Her mother, Sharon Carrillo, and stepfather, Julio Carrillo, have been charged with depraved indifference murder for allegedly beating the child to death after months of physical abuse that a Maine prosecutor described as torture.

[Affidavit: Maine girl, 10, allegedly killed by parents suffered months of violent abuse]

But the horrific events that unfolded in Maine were a stark contrast from what Sharon’s and Marissa’s lives were like in New Windsor, many close to the family said as they gathered Friday and Saturday to mourn and honor Marissa’s life.

Hundreds of photos were displayed at the visitation Friday. They showed a smiling Marissa through the years, asleep in her car seat, playing putt-putt golf, wearing a graduation cap. Her grandparents, with whom she lived for the first few years of her life, stood next to their granddaughter’s casket, crying and fielding hugs from dozens of community members.

The Carrillo family, including Julio’s parents, Carmen and Julio, also attended but declined to be interviewed.

Fewer people, mostly family and close friends, attended the funeral Saturday at St. Mary’s, a church that closed two years ago but was temporarily reopened for this occasion.

Epstein, 71, who knew Marissa for most of her life, described Sharon Carrillo as a typical “suburban mother.”

“Sharon was tremendously conscientious, she was an active participant in school,” she said after Marissa’s funeral Saturday. “She was a wonderful, wonderful parent.”
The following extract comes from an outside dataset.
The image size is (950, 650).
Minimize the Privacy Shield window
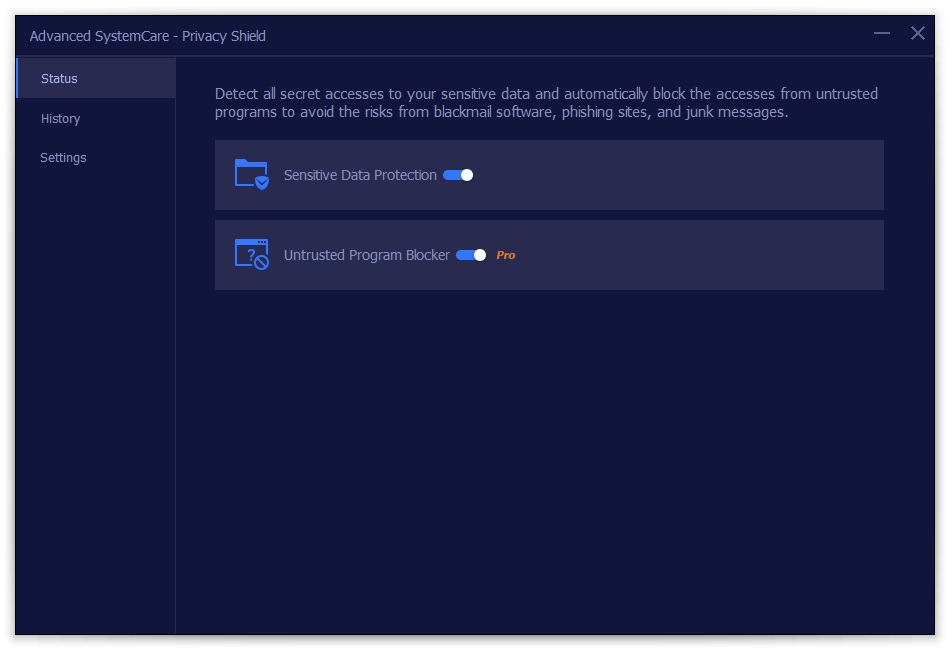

When Julio Carrillo married Sharon, Epstein remembers telling Julio to take care of her.

“I said to him, ‘You be good to her. She’s part of our family,’” Epstein said.

In the wake of Marissa’s death, Epstein has wondered if Marissa ever asked for help.

“Did Marissa ever reach out to a teacher to say, ‘I’m being beaten’?” Epstein asked. “Did she know she had a right to say that?”

Katie Cowart, whose 10-year-old son attended school for two years with Marissa, said the death has roiled the Windsor Academy community of parents.

“We look at one another’s children and ask, ‘How could this happen to one of our own?’” Cowart said.

“It was nothing anyone could have predicted. It just wasn’t even possible,” she said. “It’s unfathomable.”

Multiple reports of suspected neglect and abuse were made to the Maine Department of Health and Human Services as early as 2016, shortly after Marissa moved with her family from New York to Bangor.

[What happens when child abuse is reported in Maine]

The state’s top legislators called last week for an internal investigation into DHHS’ handling of the case. A legislative watchdog panel agreed Friday to investigate the state’s child welfare system, in part spurred by Kennedy’s brutal death.

Bishop Jerry Roy, Marissa’s great-uncle and Roseann Kennedy’s older brother, gave Marissa’s eulogy Saturday morning.

“She is near us right now. We can talk to her,” Roy said. “Tell her not to fear the change. Tell her we will always remember her and she will always be in our hearts.”

After the service, as family and friends filed out of the church, Roy said he didn’t want to speculate on what went wrong until the investigation into DHHS has been completed and facts are revealed.

“The system up there has to work. Until it does, until we have those answers, we can’t waste our time or energy speculating,” he said.